* Given entries:
** Start **

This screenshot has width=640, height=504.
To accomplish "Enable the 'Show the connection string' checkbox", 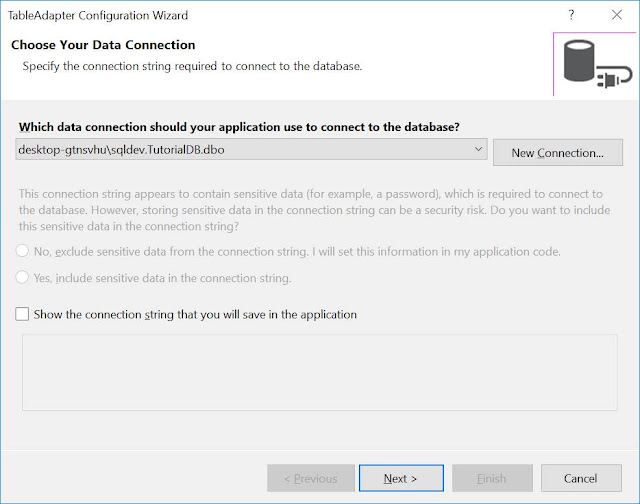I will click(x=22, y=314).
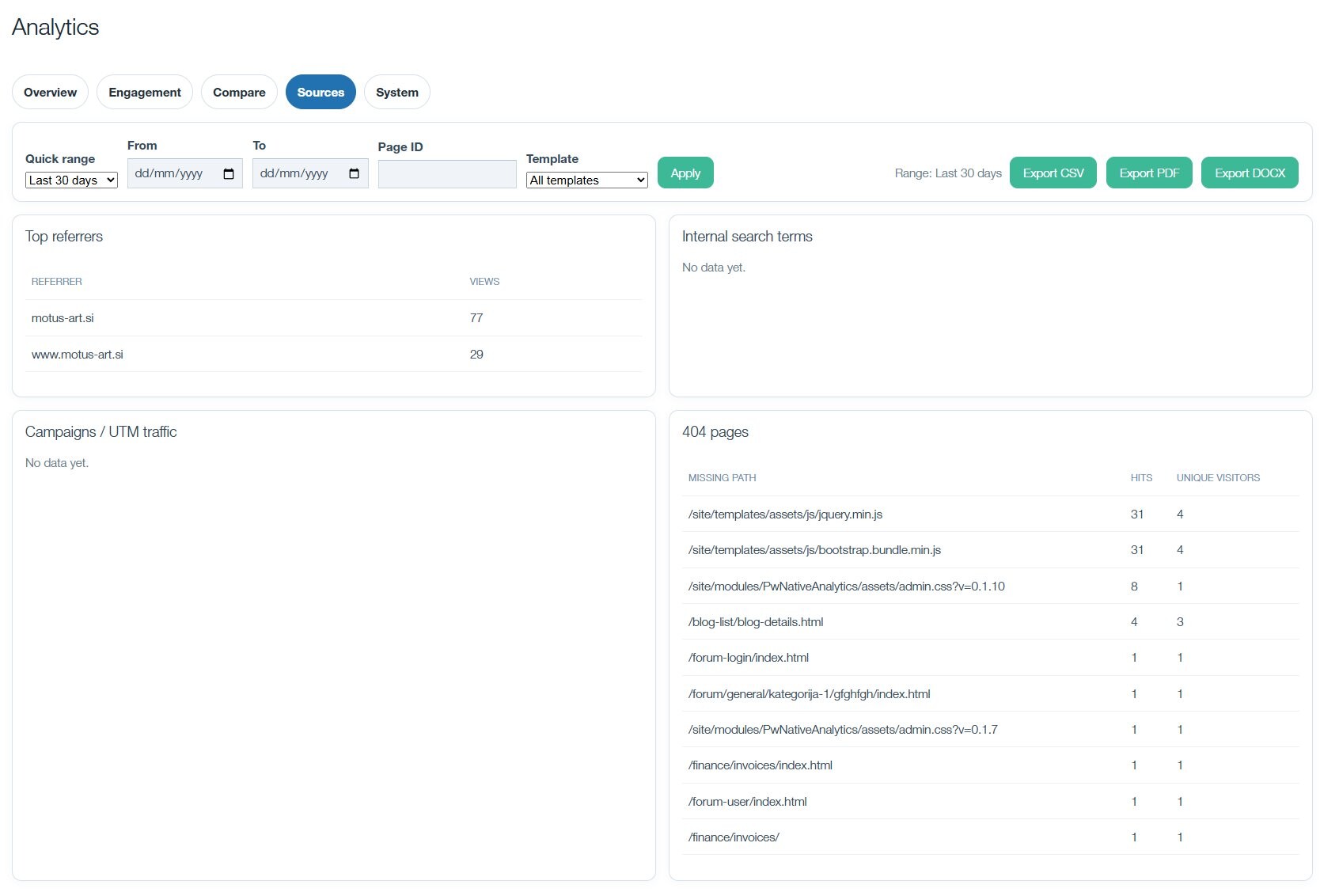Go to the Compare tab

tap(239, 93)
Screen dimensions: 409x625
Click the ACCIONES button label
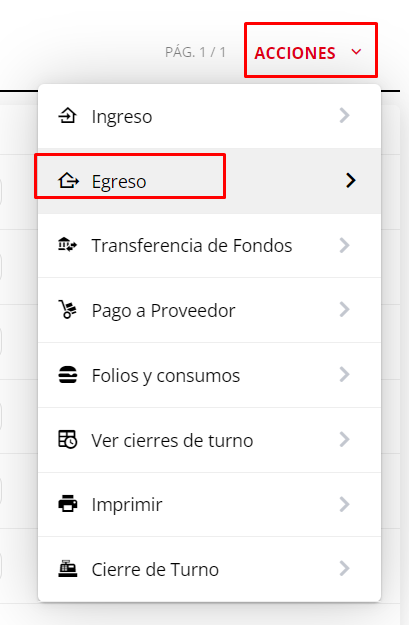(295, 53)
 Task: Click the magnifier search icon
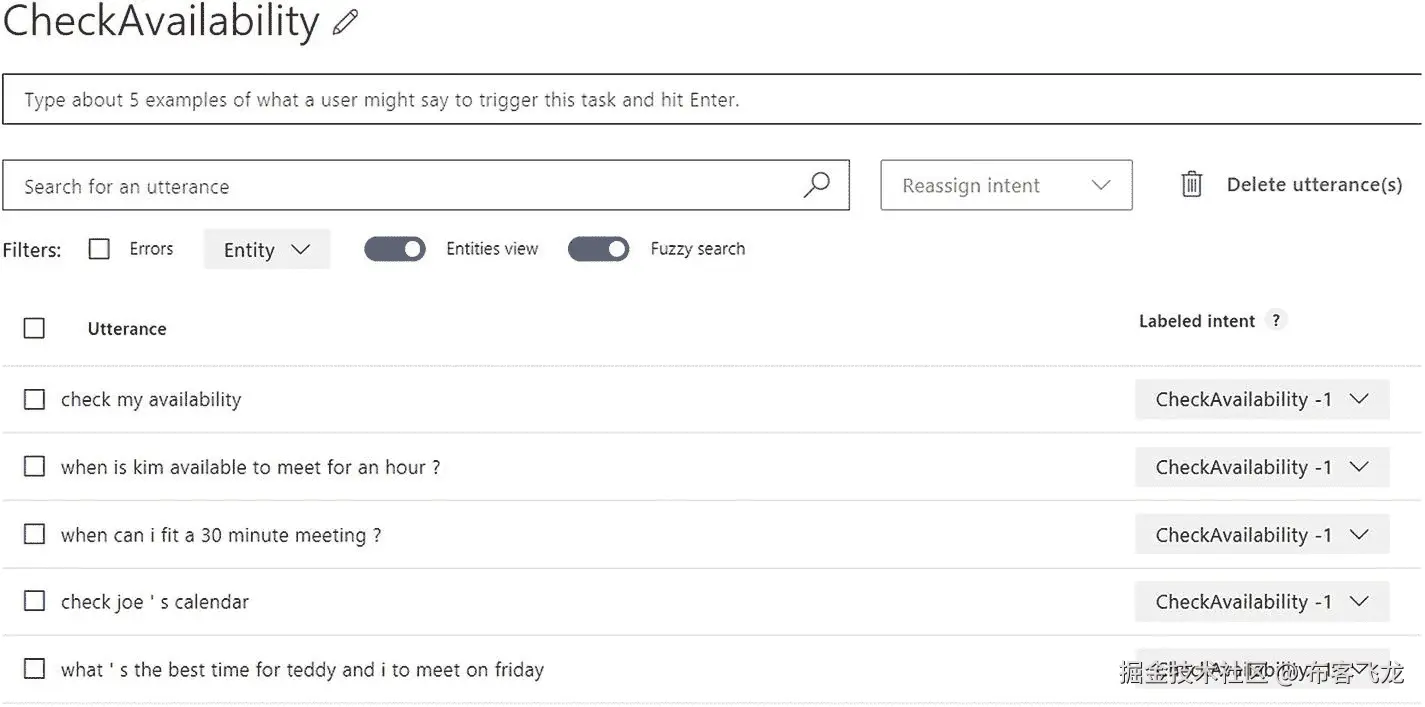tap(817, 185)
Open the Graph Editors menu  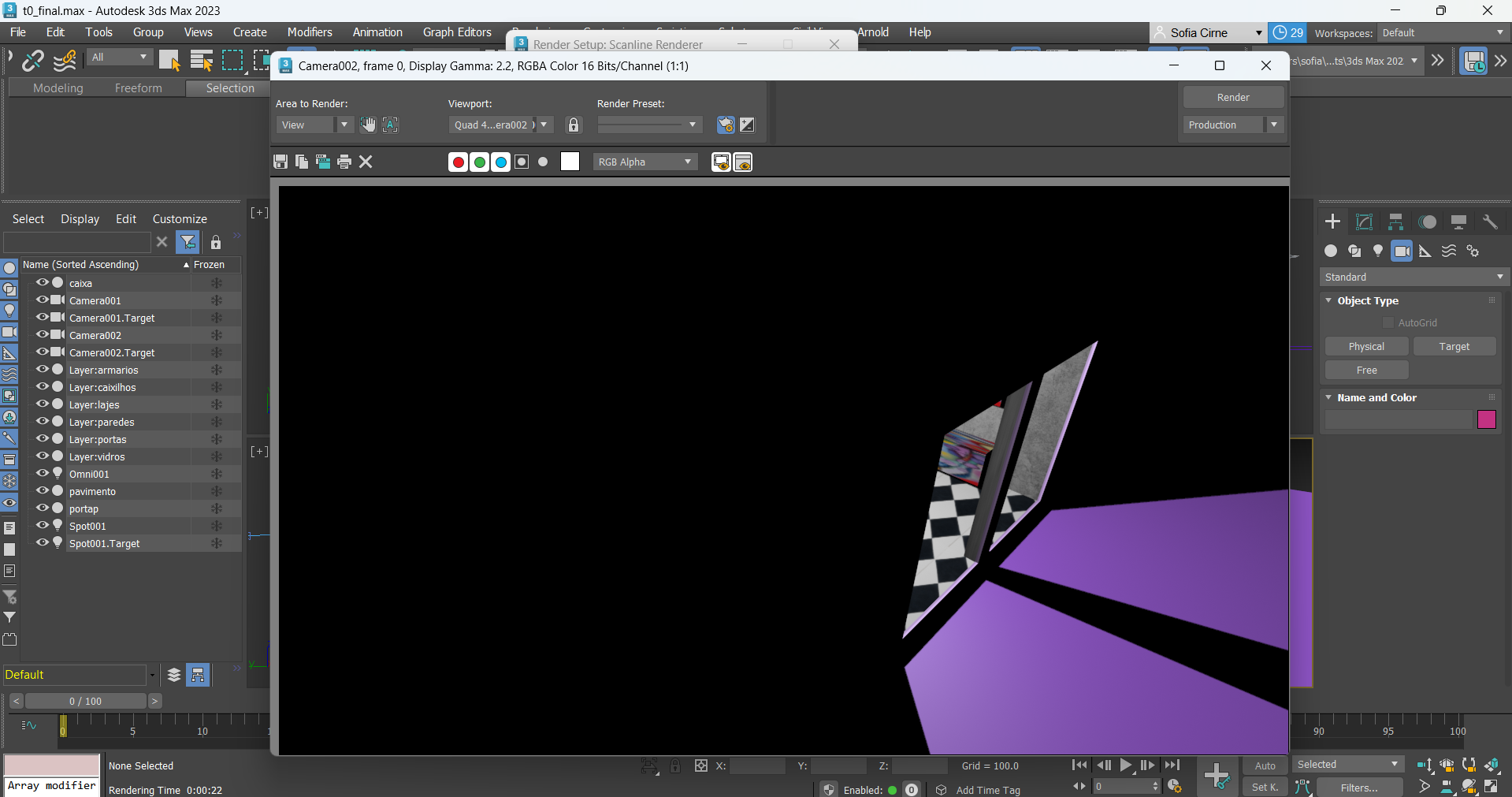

** End **
** Start **

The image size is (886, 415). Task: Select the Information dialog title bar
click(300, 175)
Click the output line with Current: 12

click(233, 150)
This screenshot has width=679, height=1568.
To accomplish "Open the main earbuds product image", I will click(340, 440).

** End **

* What you need to do: Rewrite the records above, starting at the line that contains "Task: Click the magnifier search icon" and ending at the line that contains "Open the Graph Editors menu", with the requests included. Shift every coordinate in the answers up by 44, and leave the pictures out.

* Output below:
 Task: Click the magnifier search icon
tap(861, 229)
Open the Graph Editors menu  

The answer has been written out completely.